Anyway, good insight, John.


* I was looking for a page to link to for this term, and I thought... Hey, Microsoft surely has plenty to say about it's upcoming release of its flagship operating system. Strangely, the webpage with said propaganda doesn't render correctly in Firefox. There's an old saying about what to do with people who can't take a joke. I think it applies here.
NOTE: Microsoft has FIXED it's "Windows Vista" site so that it works under Linux. Huh. A step in the right direction, but I still won't buy it. :P

20060413

Honestly, I tried to be good!

NOTE - I originally started this post... um.. a while ago. not fresh, but still relevant.

I read this story about the latest MS Windows patch, and how they're STILL playing catch-up to fix bad coding practices (bugs) in a years-old product they won't be replacing for another year... and chuckled a bit.

I mean MS Windows is certainly a big complicated pile of code, with a lot of legacy crap that MS just can't seem to let go of... fair enough... but Internet Explorer... let's remember that it's an "integrated part of the Operating System"... can't remove it, no-no-no! IE6 has been out... what... two, three years... and was just a re-dress of IE5.5, which... it basically goes back to IE4... MS has basically had 8 years to refine, tune and lock down this stupid browser. Come on. Firefox is not perfect. It hasn't been around nearly as long, it's been developed as an open-source project, it's a cross-platform browser... it's free... AND it works better than IE.

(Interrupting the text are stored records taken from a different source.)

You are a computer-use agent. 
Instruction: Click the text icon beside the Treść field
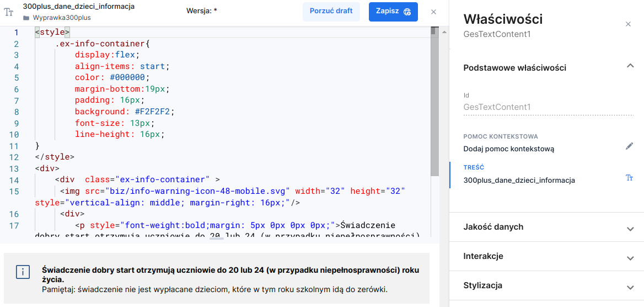(x=630, y=178)
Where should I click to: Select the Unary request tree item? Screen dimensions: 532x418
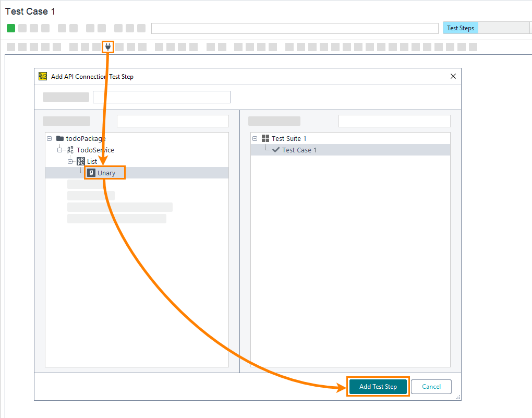[106, 173]
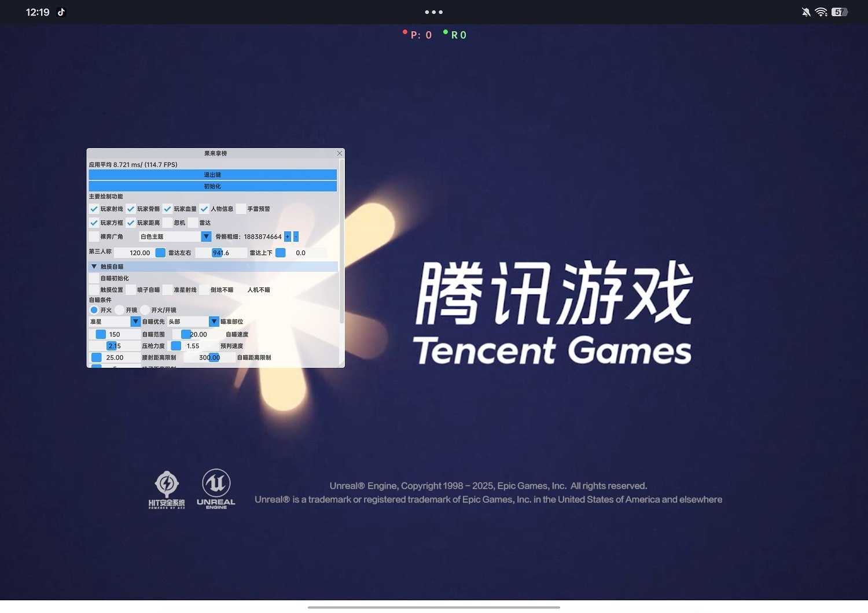Select the 开镜 radio option
This screenshot has width=868, height=613.
120,310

I don't know. I mean I feel for all you Windows users out there... I really do. They've got you by the short-n-curlies, and it's sad. It's like being in a bad marriage, but not one so bad that your life is threatened if you stay... one where the aparent cost of leaving and the aparent cost of staying are about the same. ...but they're really not.

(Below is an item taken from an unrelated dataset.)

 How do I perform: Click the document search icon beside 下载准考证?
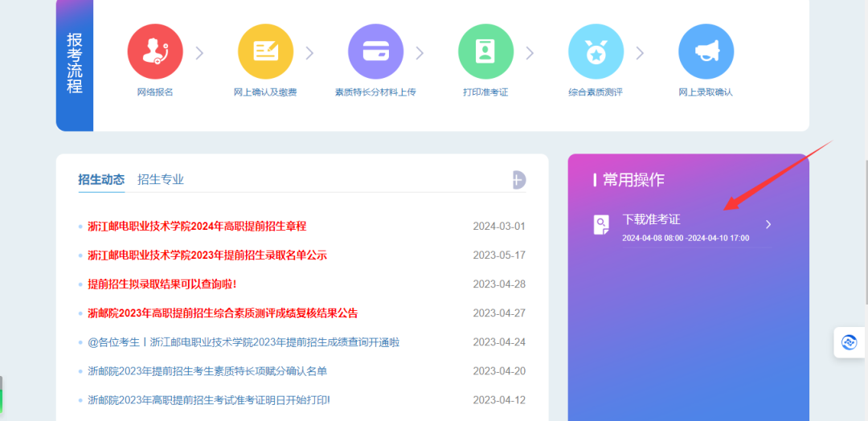coord(601,225)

My advice? Well... I would suggest aggressively weaning oneself off MS Windows. Start by using OpenOffice.org or some other ODF-compliant suite. ... or, even better, write in plain text! You can get OpenOffice.org for MS Windows... start converting your old docs to ODF and creating your new ones in ODF... You can also make a difference by sending your document out in the original ODF rather than pre-emtively converting them to some other, inferior format. Stop using IE. Use Opera, Mozilla, Firefox, Dillo, Galleon, Konqueror, et cetera... There are plenty of browsers out there.

As for content that "can only be viewed" in MS Windows Media Player? The short answer is, "Too bad." Support open formats. Ogg, theora, flac, speex, png. If you don't view content that requires proprietary software, eventually the creators of websites will stop posting it.

You have a choice. You can choose to be a person or a "consumer".

It's not just about free as in beer... it's free as in speech and liberty and lack of encumbrance. Richard Stallman may be a bit of an eccentric... some would say kook... but I silently thank him every time I boot up or logon to a GNU/Linux system.